::: STORED RECORDS
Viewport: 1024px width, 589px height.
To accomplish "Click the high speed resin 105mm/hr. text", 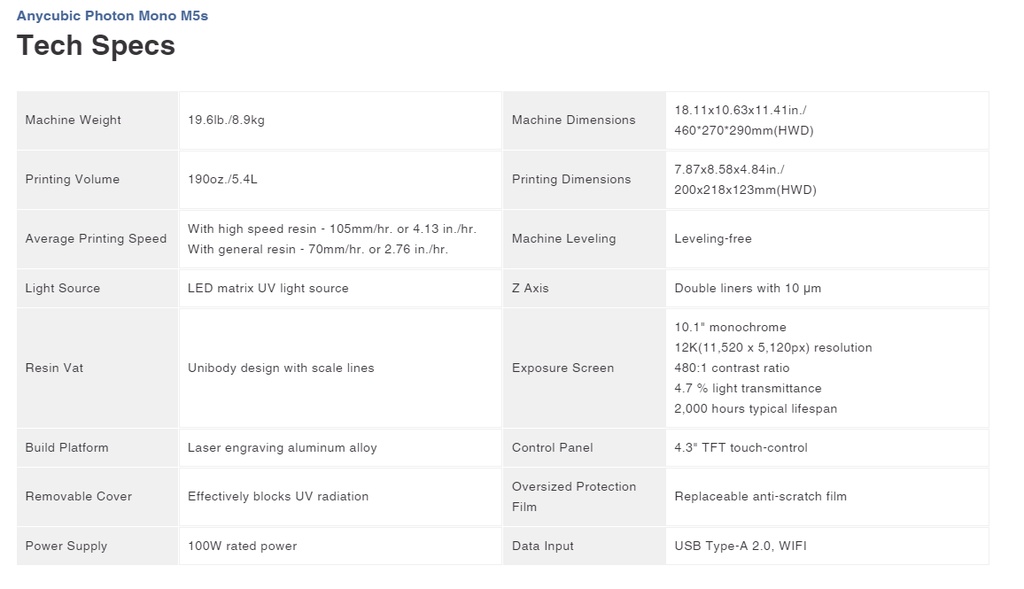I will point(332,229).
::::::
::: STORED RECORDS
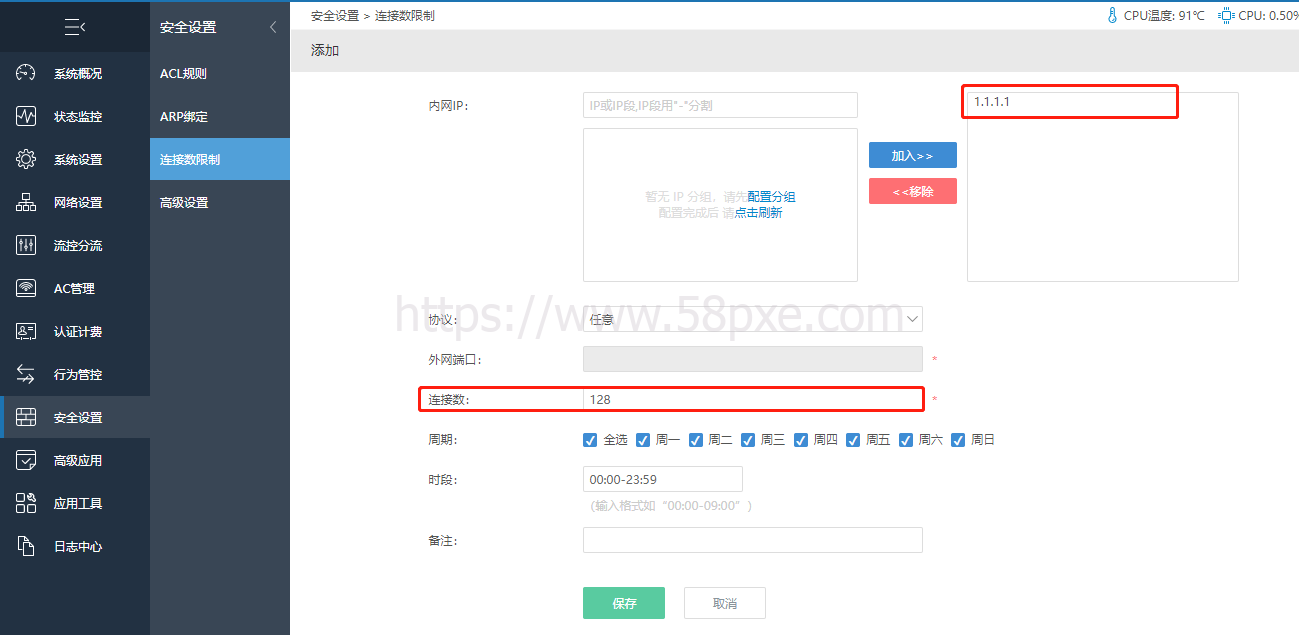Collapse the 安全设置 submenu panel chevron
::::::
::: STORED RECORDS
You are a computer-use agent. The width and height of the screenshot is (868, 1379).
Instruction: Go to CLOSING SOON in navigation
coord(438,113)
::::::
Please list every line of the records above that contains the word "height". Case counts.

Viewport: 1024px width, 589px height.
You are a computer-use agent. The width and height of the screenshot is (868, 1379).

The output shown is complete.